Dathomir ya estaba bien protegido, y se encontraba tan lejos de las fronteras del territorio de Zsinj que la Nueva República no podía estar al corriente de las operaciones que el señor de la guerra desarrollaba allí. ¿El astillero? ¿Sería posible que la Nueva República estuviera planeando lanzar un ataque contra el astillero? No, su sexto sentido le decía que no se trataba de eso. Querían algo que se encontraba en el planeta. Dathomir era un lugar tan inhóspito, tan duro y peligroso... Había cierto número de prisioneros a los que la Nueva República podía querer liberar —suponiendo que la Nueva República estuviera enterada de la existencia de la colonia penal—, pero nadie podía ser lo suficientemente estúpido como para tratar de llegar hasta allí. Reezen había conocido a los nativos, y la sola idea de posarse en Dathomir bastó para que un escalofrío recorriera su columna vertebral de un extremo a otro. Aun así, el planeta parecía estar haciéndole señas. «Aquí, aquí... ¡Vendrán aquí!»
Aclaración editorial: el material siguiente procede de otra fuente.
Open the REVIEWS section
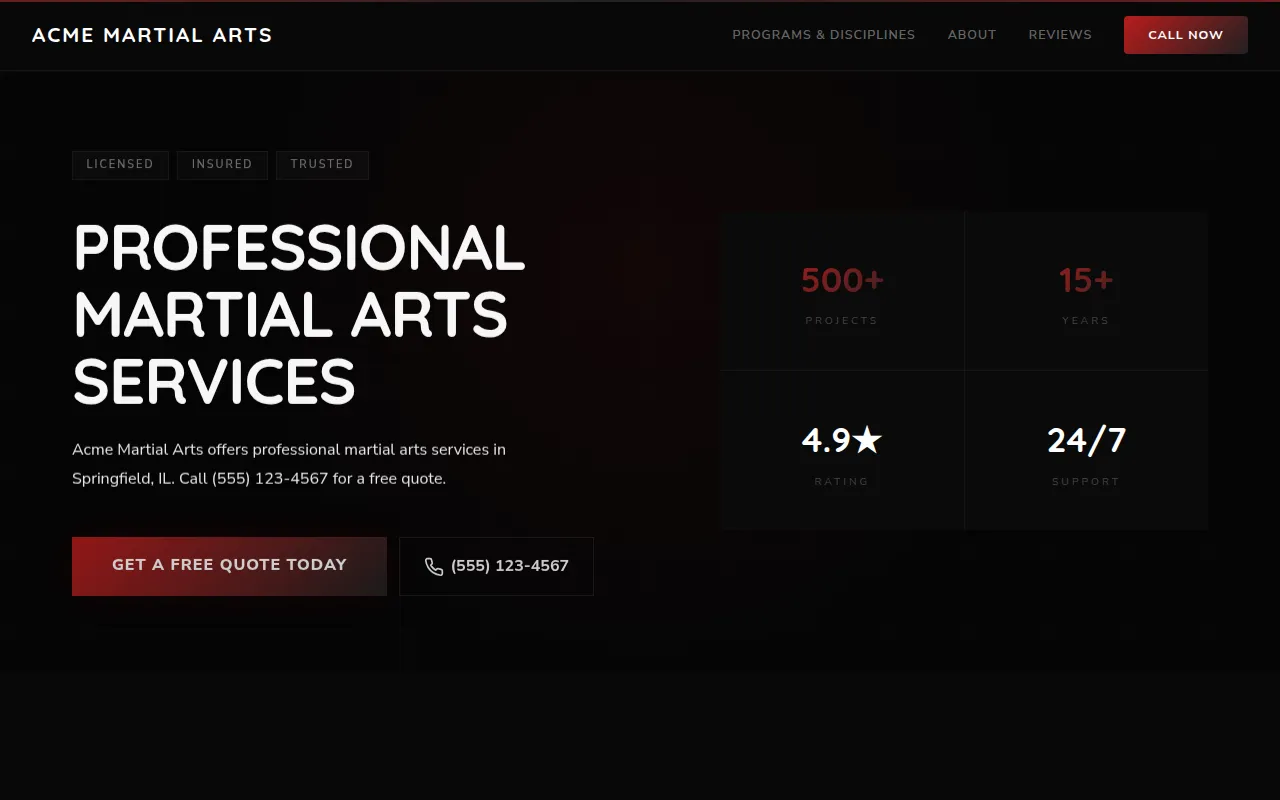This screenshot has width=1280, height=800. coord(1060,35)
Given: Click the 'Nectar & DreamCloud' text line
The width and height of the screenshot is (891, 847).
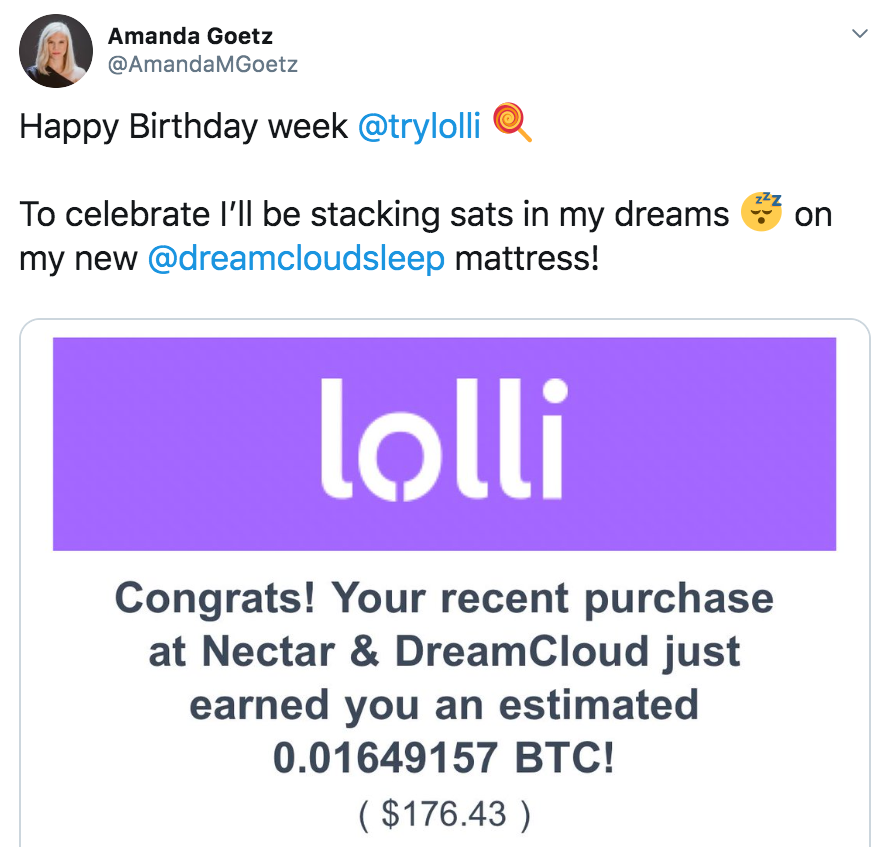Looking at the screenshot, I should (x=425, y=652).
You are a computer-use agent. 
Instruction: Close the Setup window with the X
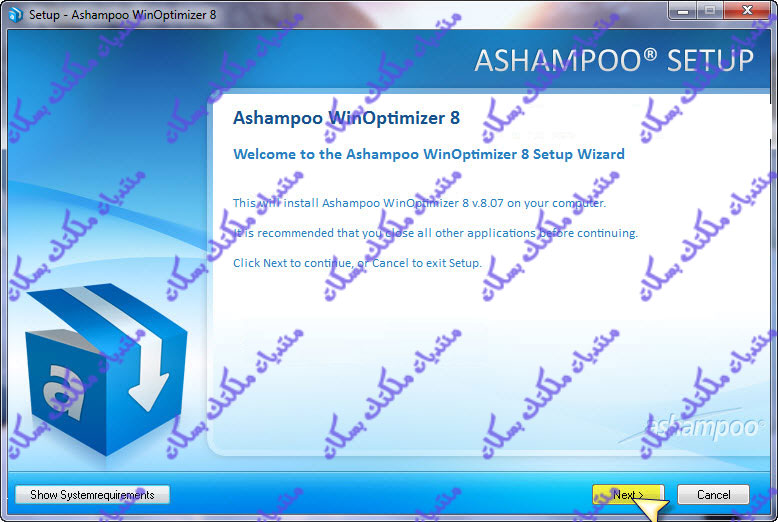tap(745, 12)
Cuando era un adolescente Reezen había asistido a un desfile militar en Coruscant con su padre, y durante el desfile Darth Vader, Señor Oscuro del Sith, había pasado muy cerca de él. De hecho, Lord Vader había ordenado detener el desfile, se había parado para mirar a Reezen y le había dado una palmadita en la cabeza. Reezen recordaba cómo su rostro asustado se había reflejado en el casco del Señor Oscuro, y recordaba el terror helado que había sentido cuando aquel guantelete metálico le había dado una palmadita en la cabeza, pero Vader se había limitado a decirle «Cuando sirvas al Imperio, confía en tu sensibilidad», en voz baja y suave, y luego se había alejado con el desfile.

Reezen redactó una tímida sugerencia de enviar refuerzos a Dathomir a pesar de su creencia de que la Nueva República no atacaría, y después se volvió hacia su terminal de ordenador y tecleó la secuencia que enviaría la advertencia codificada a Zsinj.

El señor de la guerra era un hombre muy concienzudo. Zsinj se encargaría del resto.

Capítulo 8

Leia despertó en la oscuridad. Llevaba mucho rato totalmente inmóvil y con los ojos clavados en la negrura. Se había estado concentrando en permanecer lo más quieta posible, y el esfuerzo de concentración había sido tan grande que le dolía la cabeza y tenía calambres musculares. Las últimas palabras de Han habían sido «Acuéstate y no te muevas», y Leia se había esforzado por obedecerlas con toda su voluntad.

La repentina comprensión de la traición cometida por Han hizo que gritara su nombre e intentara sentarse. Su cabeza chocó con algo duro, y tuvo que volver a acostarse. Sintió una rejilla debajo de ella, y oyó el familiar gruñido ahogado de los motores hiperespaciales del
Halcón Milenario.
Habían pasado cinco años desde que Leia se escondió por última vez en el compartimento para el contrabando del
Halcón,
y el compartimento seguía oliendo exactamente igual que entonces.

«Voy a matarte, Han Solo —se dijo—. No, pensándolo mejor, tendrás mucha suerte si me conformo con matarte...» Buscó a tientas en la oscuridad que la rodeaba intentando encontrar el pestillo, dio con él e intentó correrlo. El pestillo se negaba a moverse. Leia lo examinó con las puntas de los dedos y descubrió que estaba roto. Giró sobre sí misma, encontró algo pequeño y metálico y empezó a golpear el techo con el objeto.